▶ _YOUR TASK_
Search the data below for the string "Given". Extract every line that contains it.

▶ _DATASET RECORDS_

· · · · ·

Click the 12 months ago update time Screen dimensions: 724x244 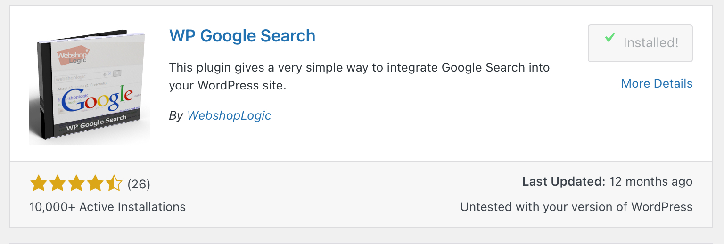(651, 182)
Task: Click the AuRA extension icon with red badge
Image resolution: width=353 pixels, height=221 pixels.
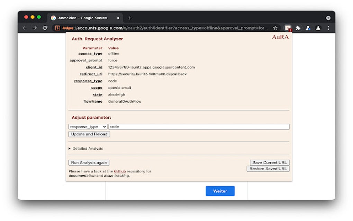Action: coord(288,28)
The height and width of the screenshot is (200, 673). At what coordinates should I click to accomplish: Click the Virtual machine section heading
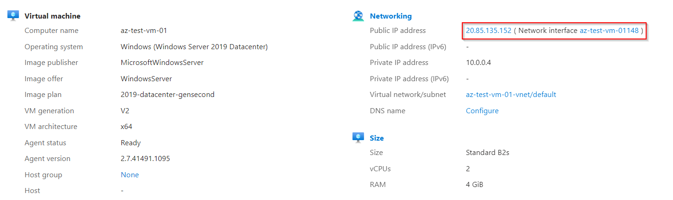pyautogui.click(x=52, y=16)
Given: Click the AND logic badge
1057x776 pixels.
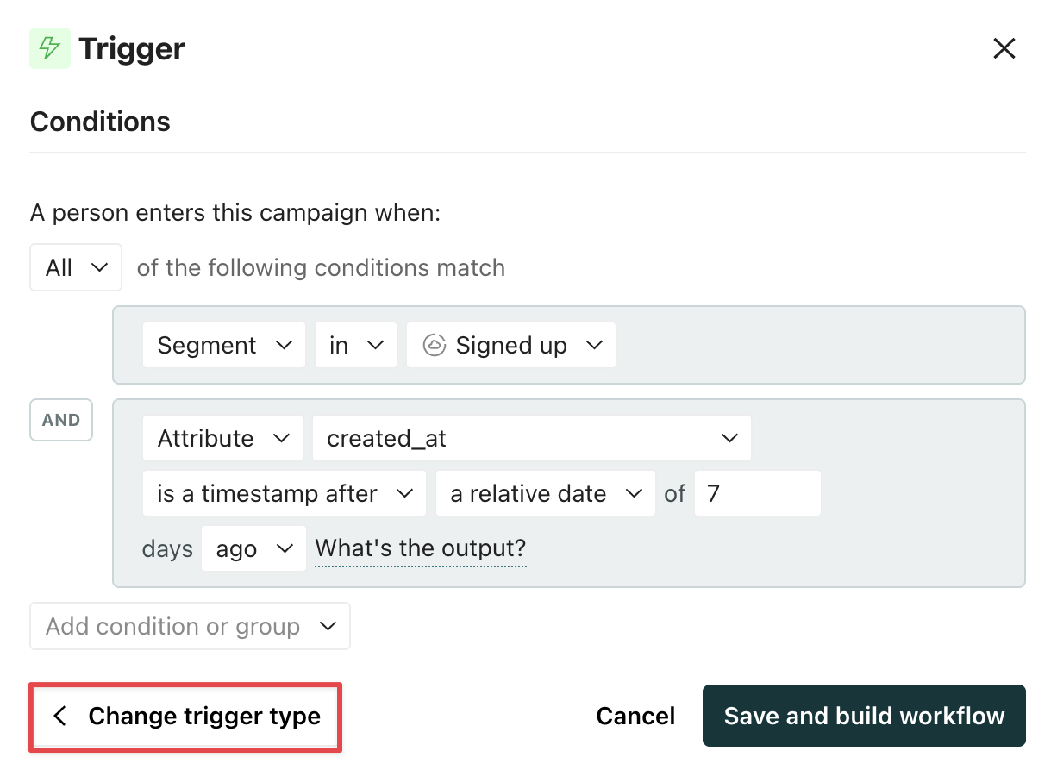Looking at the screenshot, I should tap(60, 420).
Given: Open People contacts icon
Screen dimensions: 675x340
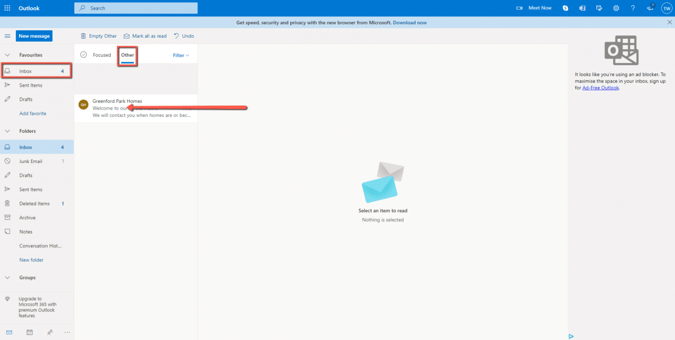Looking at the screenshot, I should tap(50, 332).
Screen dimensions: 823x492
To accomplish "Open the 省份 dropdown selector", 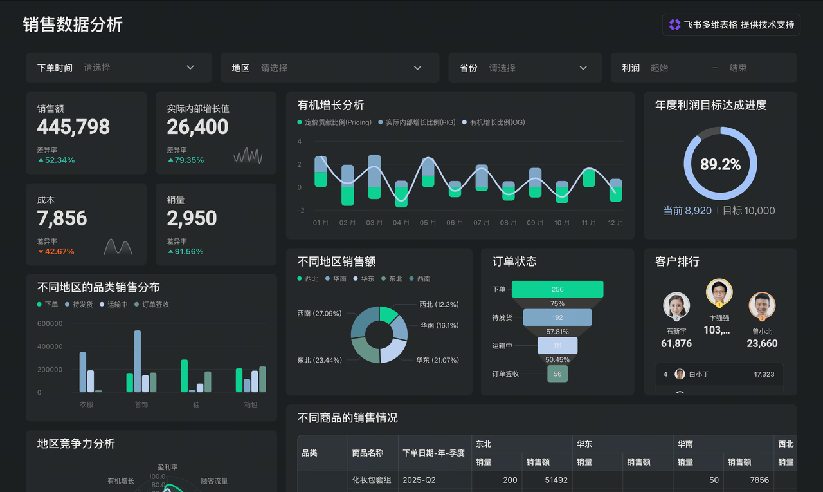I will [x=525, y=68].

· · · · ·

▶ _TASK ANSWER_
Given: Click the AND logic badge
Given: Open People contacts icon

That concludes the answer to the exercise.